An der Qualität liegt es nicht

Dirk Birgel,

Chefredakteur

„Dresdner Neueste Nachrichten“,

Frauenanteil in der Redaktion: Zehn von 25 Mitarbeitern, darunter 1 stv. Chefredakteurin, 1 CVD, 1 Ressortleiterin. „Vor zehn Jahren gab es allerdings noch bei deutlich mehr Mitarbeitern einen Frauenanteil von ca. 60 Prozent.“

Fördermaßnahmen: Keine Projekte, aber: „im Einzelfall kann und muss man über alles reden.
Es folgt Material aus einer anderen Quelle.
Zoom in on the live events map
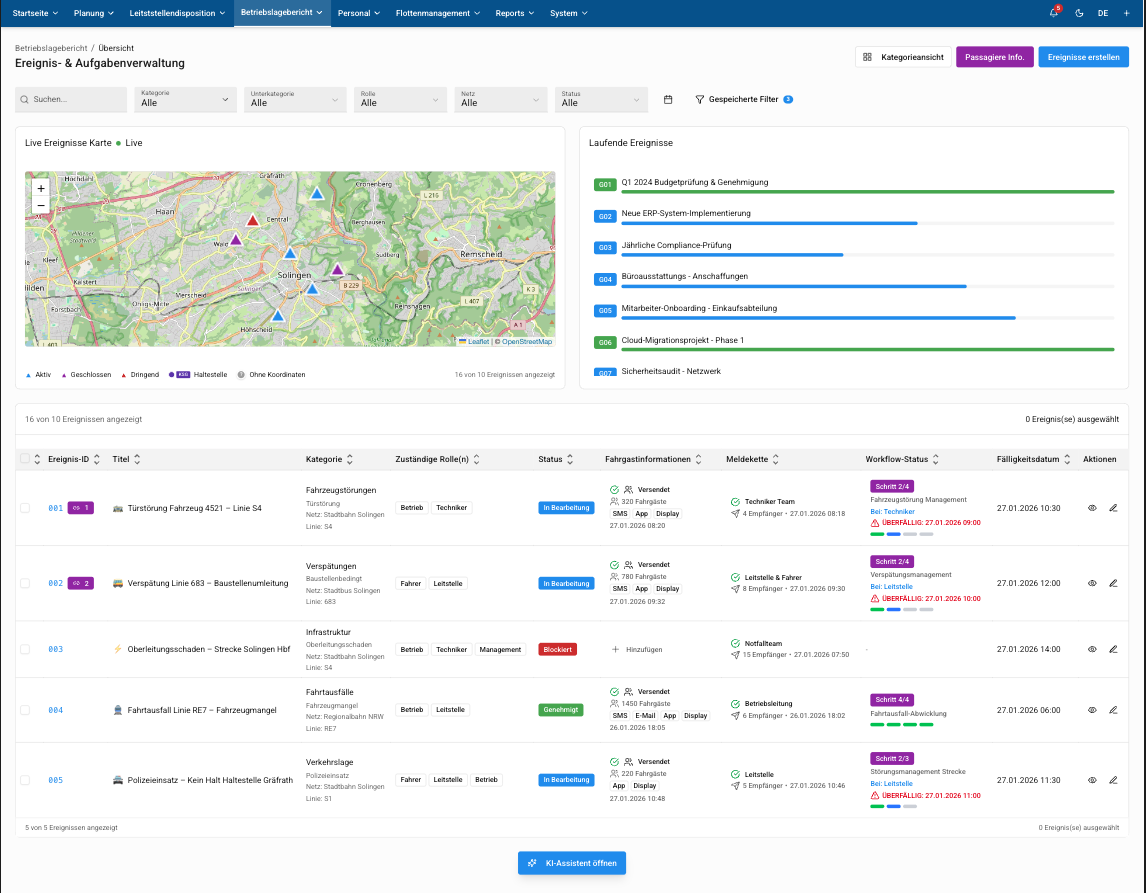Screen dimensions: 1146x893 pyautogui.click(x=41, y=189)
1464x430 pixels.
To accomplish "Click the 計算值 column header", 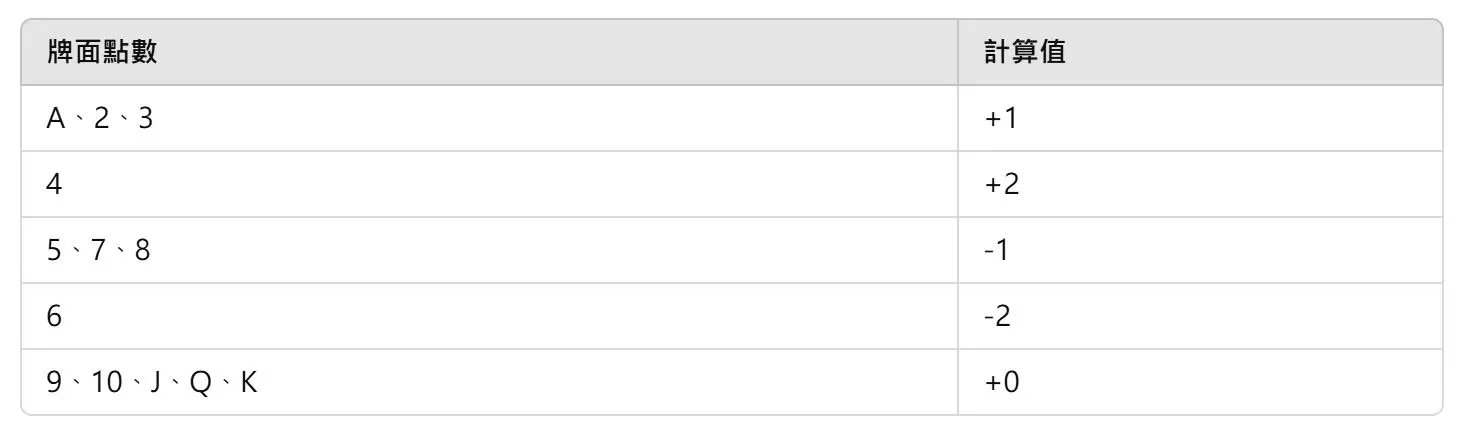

Im Hinblick auf Führungsaufgaben setzt sich Qualität immer durch.“

Dirk Birgel: „Generell ist es sicher so, dass die klassische Rollenverteilung in der alten Bundesrepublik hier nachwirkt, es überhaupt zu wenig Frauen im Beruf gab und somit auch die Medien bis weit in die 80-er Jahre a man’s world waren. So ein Umdenken braucht seine Zeit, und bis es dann so weit ist, dass Frauen in ernst zu nehmender Anzahl Führungspositionen besetzt haben, braucht es noch einmal seine Zeit.

Lutz Feierabend,

stellvertretender Chefredakteur „Kölner Stadt-Anzeiger“,

Frauenanteil in der Redaktion: bei 35,5 Prozent, bei Positionen mit Führungsverantwortung (Ressort-/Redaktionsleiter und Stellvertreter) 20,5 Prozent. Bei Volontären ist das Verhältnis 1:1.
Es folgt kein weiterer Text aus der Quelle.